* RECORDS SUPPLIED *

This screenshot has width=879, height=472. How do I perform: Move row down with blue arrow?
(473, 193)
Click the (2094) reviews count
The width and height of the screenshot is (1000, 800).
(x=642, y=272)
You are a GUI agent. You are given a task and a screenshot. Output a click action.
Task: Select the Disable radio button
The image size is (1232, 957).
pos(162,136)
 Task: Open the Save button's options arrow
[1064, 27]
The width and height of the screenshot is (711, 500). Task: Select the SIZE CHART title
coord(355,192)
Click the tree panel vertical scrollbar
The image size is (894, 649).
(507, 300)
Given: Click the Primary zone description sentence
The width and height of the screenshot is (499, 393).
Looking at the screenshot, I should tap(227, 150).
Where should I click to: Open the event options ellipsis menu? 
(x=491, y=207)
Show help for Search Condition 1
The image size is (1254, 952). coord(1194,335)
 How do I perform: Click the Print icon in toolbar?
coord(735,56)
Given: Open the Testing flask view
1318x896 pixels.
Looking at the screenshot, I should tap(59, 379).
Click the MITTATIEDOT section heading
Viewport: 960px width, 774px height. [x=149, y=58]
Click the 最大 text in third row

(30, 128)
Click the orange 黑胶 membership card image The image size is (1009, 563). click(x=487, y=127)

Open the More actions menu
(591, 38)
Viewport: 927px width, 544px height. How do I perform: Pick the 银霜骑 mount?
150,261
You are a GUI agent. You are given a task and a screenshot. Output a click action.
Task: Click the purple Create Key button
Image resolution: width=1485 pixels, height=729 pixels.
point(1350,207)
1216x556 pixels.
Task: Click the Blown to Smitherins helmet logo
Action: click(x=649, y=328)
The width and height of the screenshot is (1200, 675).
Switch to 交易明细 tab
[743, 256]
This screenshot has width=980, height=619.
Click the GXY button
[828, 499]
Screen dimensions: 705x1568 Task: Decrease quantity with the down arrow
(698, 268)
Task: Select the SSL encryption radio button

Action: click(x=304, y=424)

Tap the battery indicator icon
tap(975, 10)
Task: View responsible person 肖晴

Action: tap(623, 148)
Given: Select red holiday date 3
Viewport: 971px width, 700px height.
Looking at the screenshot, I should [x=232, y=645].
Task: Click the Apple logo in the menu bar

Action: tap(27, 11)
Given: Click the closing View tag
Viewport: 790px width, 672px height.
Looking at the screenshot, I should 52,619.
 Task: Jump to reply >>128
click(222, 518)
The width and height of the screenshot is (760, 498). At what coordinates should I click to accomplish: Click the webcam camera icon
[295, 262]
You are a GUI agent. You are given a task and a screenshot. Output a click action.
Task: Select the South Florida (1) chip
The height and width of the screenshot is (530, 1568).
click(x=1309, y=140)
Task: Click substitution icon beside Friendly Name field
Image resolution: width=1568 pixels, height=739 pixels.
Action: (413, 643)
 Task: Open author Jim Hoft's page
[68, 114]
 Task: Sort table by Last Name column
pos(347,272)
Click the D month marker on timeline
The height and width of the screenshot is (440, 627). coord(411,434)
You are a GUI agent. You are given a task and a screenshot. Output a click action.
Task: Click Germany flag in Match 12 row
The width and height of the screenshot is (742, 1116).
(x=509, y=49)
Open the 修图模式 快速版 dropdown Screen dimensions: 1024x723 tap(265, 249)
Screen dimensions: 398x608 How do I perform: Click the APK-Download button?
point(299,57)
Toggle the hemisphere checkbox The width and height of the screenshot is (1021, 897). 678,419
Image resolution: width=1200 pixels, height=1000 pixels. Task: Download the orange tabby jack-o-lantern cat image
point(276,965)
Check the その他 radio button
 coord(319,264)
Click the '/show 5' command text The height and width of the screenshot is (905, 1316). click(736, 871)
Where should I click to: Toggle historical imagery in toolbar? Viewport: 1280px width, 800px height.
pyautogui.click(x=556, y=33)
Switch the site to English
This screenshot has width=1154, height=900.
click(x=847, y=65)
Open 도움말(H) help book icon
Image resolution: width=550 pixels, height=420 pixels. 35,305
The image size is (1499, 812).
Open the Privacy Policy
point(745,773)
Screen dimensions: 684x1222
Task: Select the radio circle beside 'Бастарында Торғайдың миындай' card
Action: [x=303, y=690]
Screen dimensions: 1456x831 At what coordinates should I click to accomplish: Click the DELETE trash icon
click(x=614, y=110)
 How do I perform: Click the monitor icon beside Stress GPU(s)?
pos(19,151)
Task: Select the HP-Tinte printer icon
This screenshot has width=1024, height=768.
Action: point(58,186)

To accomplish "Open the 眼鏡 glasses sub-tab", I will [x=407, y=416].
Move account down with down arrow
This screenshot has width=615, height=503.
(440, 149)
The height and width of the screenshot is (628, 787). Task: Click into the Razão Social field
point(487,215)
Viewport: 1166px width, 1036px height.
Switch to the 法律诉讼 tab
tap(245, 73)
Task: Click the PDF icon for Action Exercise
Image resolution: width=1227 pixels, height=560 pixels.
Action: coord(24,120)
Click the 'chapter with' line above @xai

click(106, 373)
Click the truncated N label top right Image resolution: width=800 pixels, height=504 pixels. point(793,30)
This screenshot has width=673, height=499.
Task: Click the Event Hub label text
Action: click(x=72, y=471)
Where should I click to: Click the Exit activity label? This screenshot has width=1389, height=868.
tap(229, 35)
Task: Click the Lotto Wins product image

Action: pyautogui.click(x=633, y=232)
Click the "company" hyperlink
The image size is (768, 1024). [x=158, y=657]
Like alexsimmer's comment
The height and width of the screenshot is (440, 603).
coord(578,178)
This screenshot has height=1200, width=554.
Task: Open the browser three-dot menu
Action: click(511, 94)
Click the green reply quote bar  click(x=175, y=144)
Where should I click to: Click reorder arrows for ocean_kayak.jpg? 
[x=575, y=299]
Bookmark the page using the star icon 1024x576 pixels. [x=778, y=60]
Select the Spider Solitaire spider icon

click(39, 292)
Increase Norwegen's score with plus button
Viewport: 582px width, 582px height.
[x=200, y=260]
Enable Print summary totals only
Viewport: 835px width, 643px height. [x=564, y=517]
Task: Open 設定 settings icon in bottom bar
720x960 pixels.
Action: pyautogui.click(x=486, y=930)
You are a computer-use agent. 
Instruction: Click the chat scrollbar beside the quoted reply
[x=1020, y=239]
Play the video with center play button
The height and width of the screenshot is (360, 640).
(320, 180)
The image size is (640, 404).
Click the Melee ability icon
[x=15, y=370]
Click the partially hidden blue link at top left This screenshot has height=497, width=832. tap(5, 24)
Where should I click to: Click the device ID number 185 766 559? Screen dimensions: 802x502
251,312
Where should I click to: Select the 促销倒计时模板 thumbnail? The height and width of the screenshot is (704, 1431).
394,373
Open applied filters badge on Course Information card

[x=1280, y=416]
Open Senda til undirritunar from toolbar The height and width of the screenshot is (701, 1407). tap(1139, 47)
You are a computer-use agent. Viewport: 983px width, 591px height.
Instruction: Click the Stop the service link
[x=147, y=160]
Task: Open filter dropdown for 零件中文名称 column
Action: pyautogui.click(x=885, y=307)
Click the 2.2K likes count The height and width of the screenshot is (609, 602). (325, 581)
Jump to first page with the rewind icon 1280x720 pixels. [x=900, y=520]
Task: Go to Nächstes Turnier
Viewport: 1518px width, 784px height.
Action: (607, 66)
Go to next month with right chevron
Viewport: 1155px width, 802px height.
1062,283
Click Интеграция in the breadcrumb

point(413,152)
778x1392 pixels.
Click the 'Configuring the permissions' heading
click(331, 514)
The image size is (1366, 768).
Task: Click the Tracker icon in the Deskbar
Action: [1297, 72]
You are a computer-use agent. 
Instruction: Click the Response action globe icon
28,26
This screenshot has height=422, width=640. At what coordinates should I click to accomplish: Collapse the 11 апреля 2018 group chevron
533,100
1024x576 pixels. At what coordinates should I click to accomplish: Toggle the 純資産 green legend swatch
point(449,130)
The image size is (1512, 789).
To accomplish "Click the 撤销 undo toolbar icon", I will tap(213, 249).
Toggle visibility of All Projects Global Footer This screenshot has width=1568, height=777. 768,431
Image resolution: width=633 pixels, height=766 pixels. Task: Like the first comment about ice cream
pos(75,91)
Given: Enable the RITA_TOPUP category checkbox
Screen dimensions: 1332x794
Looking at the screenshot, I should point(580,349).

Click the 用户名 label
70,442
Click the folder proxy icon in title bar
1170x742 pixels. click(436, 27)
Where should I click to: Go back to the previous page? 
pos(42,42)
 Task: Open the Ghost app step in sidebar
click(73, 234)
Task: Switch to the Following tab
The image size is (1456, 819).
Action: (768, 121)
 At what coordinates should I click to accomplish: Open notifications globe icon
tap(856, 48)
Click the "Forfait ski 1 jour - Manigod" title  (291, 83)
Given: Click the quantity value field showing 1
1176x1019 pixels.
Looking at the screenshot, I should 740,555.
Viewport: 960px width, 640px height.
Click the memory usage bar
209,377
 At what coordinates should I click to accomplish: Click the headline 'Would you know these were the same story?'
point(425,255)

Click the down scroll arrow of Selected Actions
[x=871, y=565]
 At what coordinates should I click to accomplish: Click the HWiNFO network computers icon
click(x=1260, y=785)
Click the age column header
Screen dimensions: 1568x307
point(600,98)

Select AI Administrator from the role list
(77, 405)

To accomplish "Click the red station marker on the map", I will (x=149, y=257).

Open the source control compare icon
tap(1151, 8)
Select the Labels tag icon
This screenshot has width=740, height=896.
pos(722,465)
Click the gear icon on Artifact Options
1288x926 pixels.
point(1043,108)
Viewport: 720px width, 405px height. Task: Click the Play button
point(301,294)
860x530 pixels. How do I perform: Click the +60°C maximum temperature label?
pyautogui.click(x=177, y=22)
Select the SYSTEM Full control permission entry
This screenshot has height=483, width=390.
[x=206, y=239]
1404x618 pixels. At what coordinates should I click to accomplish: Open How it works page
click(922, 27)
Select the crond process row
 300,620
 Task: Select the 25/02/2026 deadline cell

* PROBLEM REQUIREMENTS *
If a line in the records contains the string "checkbox", copy it out.

* COMPLETED EXERCISE *
Toggle the hemisphere checkbox The width and height of the screenshot is (1021, 897). 678,419
Given: Enable the RITA_TOPUP category checkbox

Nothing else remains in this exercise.